Traversing slowly through the foggy room to find my seat, Taiwan Season: Monster by Yen-Cheng Liu was an experience from the onset.  Creative, evocative, uncomfortable, boundary pushing – This is the kind of work I came to the Fringe to experience. 

Afterwards, Liu was very approachable and open to share about his art.  Although created in 2017, this is his first time touring with this piece.  Liu, an acclaimed international dancer, explained that he reached a point in his dance career where he began to seriously question why he was dancing?  “What was the point of dancing?”  This work reflects those explorations as he experiments with space and time in unusual and interesting ways.  He says that this is a “movement piece” versus a dance piece.  Liu explained how he likes that in some Chinese landscape paintings you see mountains on each side of the picture and a big open space between.  The concept is reflected in his work.

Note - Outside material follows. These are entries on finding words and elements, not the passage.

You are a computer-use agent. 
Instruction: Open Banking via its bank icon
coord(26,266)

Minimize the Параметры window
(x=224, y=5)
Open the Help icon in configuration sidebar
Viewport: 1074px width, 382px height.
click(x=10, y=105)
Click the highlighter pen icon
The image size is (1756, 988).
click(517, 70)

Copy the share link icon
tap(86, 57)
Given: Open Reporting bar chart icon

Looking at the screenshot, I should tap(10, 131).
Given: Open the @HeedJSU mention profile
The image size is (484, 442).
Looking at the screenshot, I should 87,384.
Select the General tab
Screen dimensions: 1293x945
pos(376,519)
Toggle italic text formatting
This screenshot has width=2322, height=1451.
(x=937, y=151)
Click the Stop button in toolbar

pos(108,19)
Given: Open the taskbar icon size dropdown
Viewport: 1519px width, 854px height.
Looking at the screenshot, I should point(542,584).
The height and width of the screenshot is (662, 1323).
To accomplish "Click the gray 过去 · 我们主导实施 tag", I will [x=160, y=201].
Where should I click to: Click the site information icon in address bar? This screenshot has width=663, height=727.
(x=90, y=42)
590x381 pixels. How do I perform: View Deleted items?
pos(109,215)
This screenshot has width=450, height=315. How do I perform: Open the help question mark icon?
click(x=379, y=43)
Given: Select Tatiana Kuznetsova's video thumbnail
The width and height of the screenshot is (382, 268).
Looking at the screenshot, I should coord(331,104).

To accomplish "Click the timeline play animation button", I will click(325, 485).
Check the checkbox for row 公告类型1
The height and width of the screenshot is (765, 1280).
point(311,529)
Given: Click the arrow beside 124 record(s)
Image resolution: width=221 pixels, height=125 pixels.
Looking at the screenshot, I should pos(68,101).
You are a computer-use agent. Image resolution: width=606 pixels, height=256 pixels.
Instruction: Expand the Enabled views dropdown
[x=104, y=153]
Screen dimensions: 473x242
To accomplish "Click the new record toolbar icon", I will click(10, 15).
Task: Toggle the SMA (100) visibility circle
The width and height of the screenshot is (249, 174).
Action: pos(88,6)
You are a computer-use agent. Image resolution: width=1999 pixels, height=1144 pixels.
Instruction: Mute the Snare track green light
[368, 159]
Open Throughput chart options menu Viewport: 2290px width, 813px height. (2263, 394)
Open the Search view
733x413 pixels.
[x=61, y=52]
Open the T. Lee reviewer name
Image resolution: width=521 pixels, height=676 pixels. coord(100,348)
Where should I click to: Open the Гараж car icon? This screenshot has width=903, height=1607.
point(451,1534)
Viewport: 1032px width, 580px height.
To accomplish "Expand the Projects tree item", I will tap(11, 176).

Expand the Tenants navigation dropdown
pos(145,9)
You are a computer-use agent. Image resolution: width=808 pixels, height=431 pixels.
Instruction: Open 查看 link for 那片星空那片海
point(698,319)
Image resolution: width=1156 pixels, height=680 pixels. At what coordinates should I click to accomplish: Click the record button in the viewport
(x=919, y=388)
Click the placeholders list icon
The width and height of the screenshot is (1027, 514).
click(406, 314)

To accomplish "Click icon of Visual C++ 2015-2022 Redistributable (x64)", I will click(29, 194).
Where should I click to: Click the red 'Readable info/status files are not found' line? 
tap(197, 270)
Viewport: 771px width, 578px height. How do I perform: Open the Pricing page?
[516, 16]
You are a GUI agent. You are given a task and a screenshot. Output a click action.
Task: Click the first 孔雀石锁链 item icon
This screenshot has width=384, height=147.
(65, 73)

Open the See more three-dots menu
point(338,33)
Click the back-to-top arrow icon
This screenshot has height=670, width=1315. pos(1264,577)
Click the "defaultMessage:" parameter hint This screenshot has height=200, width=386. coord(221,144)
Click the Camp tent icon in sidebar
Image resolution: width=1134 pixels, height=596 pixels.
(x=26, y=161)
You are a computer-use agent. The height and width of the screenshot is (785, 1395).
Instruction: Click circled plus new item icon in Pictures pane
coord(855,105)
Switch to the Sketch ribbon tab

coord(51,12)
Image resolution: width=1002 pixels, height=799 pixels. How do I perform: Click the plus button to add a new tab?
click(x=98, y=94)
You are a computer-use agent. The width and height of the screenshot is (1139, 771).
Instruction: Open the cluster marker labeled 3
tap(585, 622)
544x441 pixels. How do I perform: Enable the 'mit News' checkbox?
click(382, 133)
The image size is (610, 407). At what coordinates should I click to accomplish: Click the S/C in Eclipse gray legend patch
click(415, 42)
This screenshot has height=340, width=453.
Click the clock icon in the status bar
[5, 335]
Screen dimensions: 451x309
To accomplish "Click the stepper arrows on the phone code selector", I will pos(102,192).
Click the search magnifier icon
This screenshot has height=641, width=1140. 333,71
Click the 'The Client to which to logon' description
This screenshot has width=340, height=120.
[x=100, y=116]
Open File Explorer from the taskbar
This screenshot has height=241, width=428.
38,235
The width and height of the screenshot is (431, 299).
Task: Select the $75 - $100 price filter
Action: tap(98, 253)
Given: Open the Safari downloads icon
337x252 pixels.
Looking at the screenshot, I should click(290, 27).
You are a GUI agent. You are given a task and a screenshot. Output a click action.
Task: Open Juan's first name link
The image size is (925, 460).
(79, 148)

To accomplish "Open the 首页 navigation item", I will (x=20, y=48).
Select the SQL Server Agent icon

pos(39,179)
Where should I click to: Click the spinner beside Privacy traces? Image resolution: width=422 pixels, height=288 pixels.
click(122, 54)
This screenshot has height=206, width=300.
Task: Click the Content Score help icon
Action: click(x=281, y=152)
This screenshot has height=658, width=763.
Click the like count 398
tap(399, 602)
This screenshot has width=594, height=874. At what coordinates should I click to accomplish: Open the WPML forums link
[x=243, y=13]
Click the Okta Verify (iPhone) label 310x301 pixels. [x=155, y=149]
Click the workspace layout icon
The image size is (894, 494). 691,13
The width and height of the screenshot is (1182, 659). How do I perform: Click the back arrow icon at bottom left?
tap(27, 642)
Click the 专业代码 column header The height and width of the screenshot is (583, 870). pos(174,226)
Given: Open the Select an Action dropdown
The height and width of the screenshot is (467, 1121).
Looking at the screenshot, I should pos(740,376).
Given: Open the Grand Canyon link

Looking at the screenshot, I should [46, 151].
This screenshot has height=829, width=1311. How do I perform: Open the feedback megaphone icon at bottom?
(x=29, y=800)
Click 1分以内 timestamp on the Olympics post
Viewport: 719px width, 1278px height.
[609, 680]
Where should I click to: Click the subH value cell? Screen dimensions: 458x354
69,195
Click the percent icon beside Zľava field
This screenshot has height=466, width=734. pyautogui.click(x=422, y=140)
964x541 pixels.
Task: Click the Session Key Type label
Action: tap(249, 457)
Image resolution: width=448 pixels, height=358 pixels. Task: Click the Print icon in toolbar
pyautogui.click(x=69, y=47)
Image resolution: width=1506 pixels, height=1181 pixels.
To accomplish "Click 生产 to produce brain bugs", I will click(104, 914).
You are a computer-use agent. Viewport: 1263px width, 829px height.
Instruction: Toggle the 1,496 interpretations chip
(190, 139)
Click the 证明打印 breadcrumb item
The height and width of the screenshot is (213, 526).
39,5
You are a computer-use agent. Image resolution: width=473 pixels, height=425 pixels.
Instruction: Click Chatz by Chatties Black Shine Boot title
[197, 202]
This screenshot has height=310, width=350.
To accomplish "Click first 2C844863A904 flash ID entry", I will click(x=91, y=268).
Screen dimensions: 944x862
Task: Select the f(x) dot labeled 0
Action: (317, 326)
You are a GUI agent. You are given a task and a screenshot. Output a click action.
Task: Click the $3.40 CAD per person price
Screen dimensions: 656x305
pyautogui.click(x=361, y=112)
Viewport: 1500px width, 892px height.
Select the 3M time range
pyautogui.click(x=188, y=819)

His actual dance movements were captivating. I walked away wanting more! MORE!  And needing to think and take it all in.  I love that.  I love that the Fringe is the place he decided to allow a very non-traditional piece the space.  Isn’t that what the Fringe should be about after all?

Chaos Costume Designing for the Fringe

The Fringe offers opportunities for a variety of behind the scenes folks that are a part of making shows happen.  I met Si Chen on the train to Edinburgh.  She is from Northern China but currently a fashion design student in a graduate program at the University of London.  She designed and sewed beautiful costumes for a small group of dancers performing an original dance and storytelling show at the fringe called Chaos.  Her friend who created and choreographed the experimental piece chose to use dance as the international language to share traditional Chinese stories. The show only performs a couple of days with today being the last day (today at 18:30).  Si explained that space is expensive, especially as a student, but the experience is still worthy.  

Like the show, her designs of the long flowing lavender colored skirts add a contemporary look to traditional Chinese designs.  This is a perfect fit for Si as her personal interest in fashion is creating modern twists to traditional Chinese dress.  She showed me a photo of a luncheon with friends who share a similar interest and each woman was wearing beautiful dresses that reflected six different Chinese dynasties and their stories.  For Si, the Fringe provides her a professional opportunity to share and display her designs with an international audience, and help her student friends with their artistic projects.